The truth will set you free
It’s hard to remember how we lived in the days before the internet. Before 9/11. Before every piece of information we wanted was made available in our back pocket. As an unfortunate consequence of this, nowadays the importance of newspaper publications (actually print media in general) has diminished. Then comes a film like Spotlight, which serves as visual text as to why this trend should no longer continue. Good, deep journalism still has a place in the modern age and is fighting for relevancy in the frenzied media cycle.
Spotlight tells the true story of the eponymous “spotlight” investigative team from the Boston Globe, who in the early 2000s, uncovered a history of child sex abuse scandals within the Catholic Church in the greater Massachusetts area, and subsequent patterns to cover them up. Spurred on by the arrival of their new editor (Liev Schreiber), the spotlight team takes on a case that’s scope is larger than they originally thought. Eventually questions are asked, court documents are unsealed, and victims are interviewed. Spotlight is not a flashy film by any means. It wastes no time with side plots, emotional tangents, romantic conquests or the like. Director Thomas McCarthy has fashioned a taut, good ol’ journalism piece – on par with the likes of All the President’s Men and The Insider.
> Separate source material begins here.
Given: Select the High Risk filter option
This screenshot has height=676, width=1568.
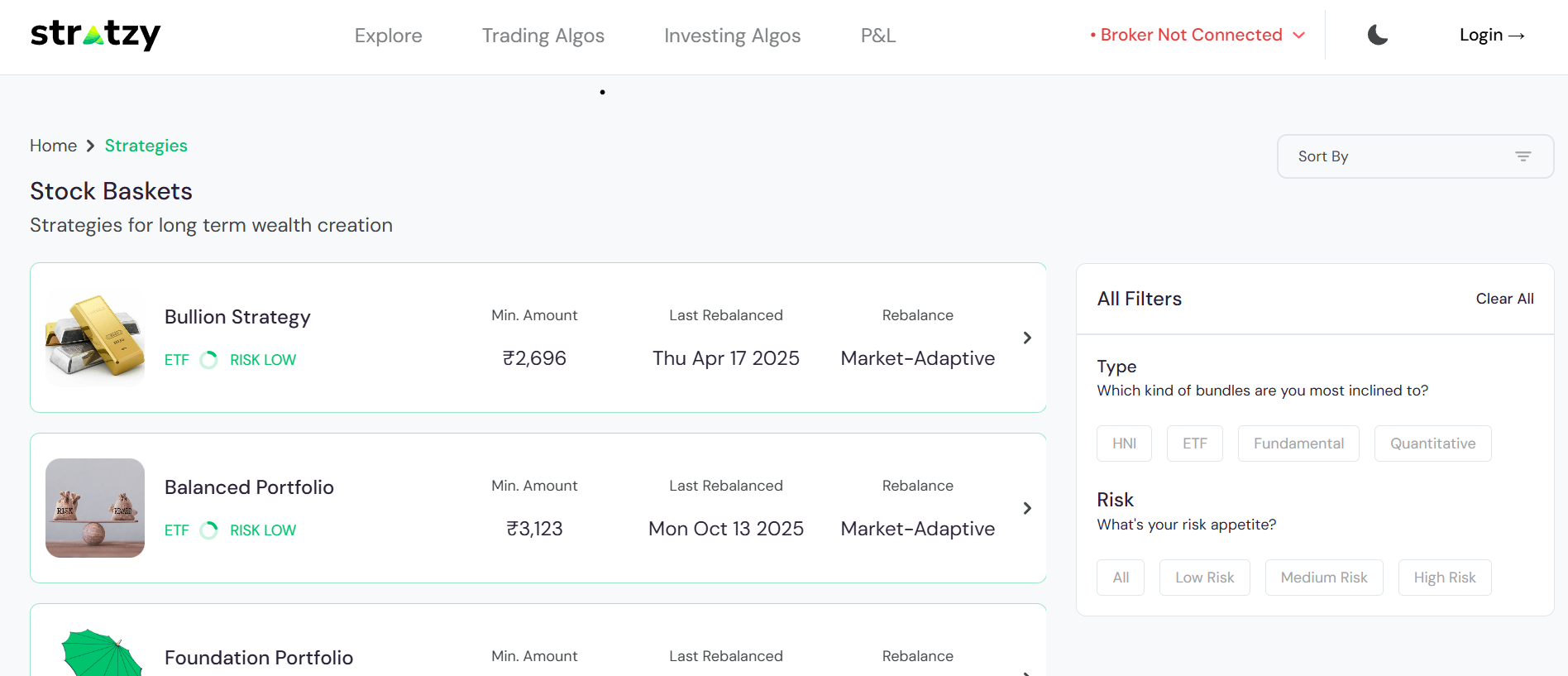Looking at the screenshot, I should tap(1444, 578).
This economy of narrative makes for fascinating viewing. Little is invested in the world outside of the investigation so it’s easy to hyper-focus on the details and nuances of the case. Aiding this swift storytelling choice are the top-notch performances on screen. The principal cast all showed up to play, so to speak, and even the supporting cast is peppered with gems from Stanley Tucci and Billy Crudup. This ensemble is formidable and undeniable. Michael Keaton (coming off of his resurgence from last year’s Birdman) continues his winning streak and Mark Ruffalo looks like he’s not even trying – and I mean that in the highest regard. There’s something so natural and effortless in his portrayal of real people that he exudes warmth. Even Rachel McAdams is strong here, displaying true compassion and tenderness when interviewing her subjects. She hasn’t been this good since 2014’s A Most Wanted Man.
As with any uncovering of a tragic story, there are no real winners and losers…only survivors. Spotlight is wholly reverent to this fact, and doesn’t aim to demonize those involved or take down the Church as an institution. In fact, the leaders of the Catholic Church have responded favorably to the film and praised its commitment to the truth. What Spotlight ultimately sets out to do is remind us of the tremendous impact a group of dedicated journalists can have on the world and how no truth should remain hidden.